Uno de los propósitos de mi vida es ir
a una sesión de psicólogo y decirle: “Soñé que mi madre cogía
con un dogo”.
Nunca podré estar de acuerdo con el
elogio a las cosas simples. Sobre todo cuando tal elogio proviene de
personas que en su fuero interno desdeñan de esas cosas simples.
Te pica el talón cuando tenés medias
y zapatillas y pensás que podés escribir un ensayo sobre el
existencialismo del cuerpo. El escosor es la enfermedad mortal que,
sin embargo, no mata.
Cuando tomás consciencia (el momento
es imperceptible) de que te pica el talón ya no podés pensar en
otra cosa. Tu vida pasa a estar supeditada a ese prurito.

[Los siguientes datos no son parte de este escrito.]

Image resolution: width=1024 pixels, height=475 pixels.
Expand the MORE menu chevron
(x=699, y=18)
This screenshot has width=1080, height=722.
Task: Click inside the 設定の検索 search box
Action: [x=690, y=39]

Ese malestar ya no es parte de tu vida,
es tu vida.
Todo queda teñido por eso que te
recuerda que sos vulnerable, que tenés defectos.
La puta que lo parió, cómo me pica el
talón.
Acabo de ver un folleto con la
publicidad de “Fiesta del Chofer Gaucho”. Existe una... Mutual
del Jinete. ¿Venderán indulgencias en ese evento?
Se está yendo la picazón. No me había
olvidado. Solo traté de pensar en otras cosas por un momento. Pero,
aunque nos evadamos por un momento, siempre recordamos que somos
mortales. Cuando comprendemos que somos finitos comienza la cuenta
regresiva y tenemos que aprender a morir. Empieza la agonía.
Ya lo dijo San Agustín: somos seres
murientes.
El talón me va a dejar de picar pero
yo sé que, cuando menos lo espere, me va a volver a picar. Puedo
estar durmiendo, comiendo, leyendo a Lawrence Durrell, garchando...
no importa. Me va a sorprender. Como la muerte.
Sí, estoy exagerando.
Acabo de leer en “Justine”, de
Durrell, la expresión “aspecto espectral”. Me sonó cacofónica.
Acabo de ver a una mina manejando con
un pebete en la boca. Queremos hacer todo. Manejar y hablar por
teléfono. Manejar y comer. Cagar y ver si el Merval metió una
corrección.
Dentro de esas cosas simples de las que
hablaba hoy está la pizza fría en el desayuno. Prefiero fumar paco.
(Me voy a ganar enemigos por esto, lo sé. Nunca callé la verdad).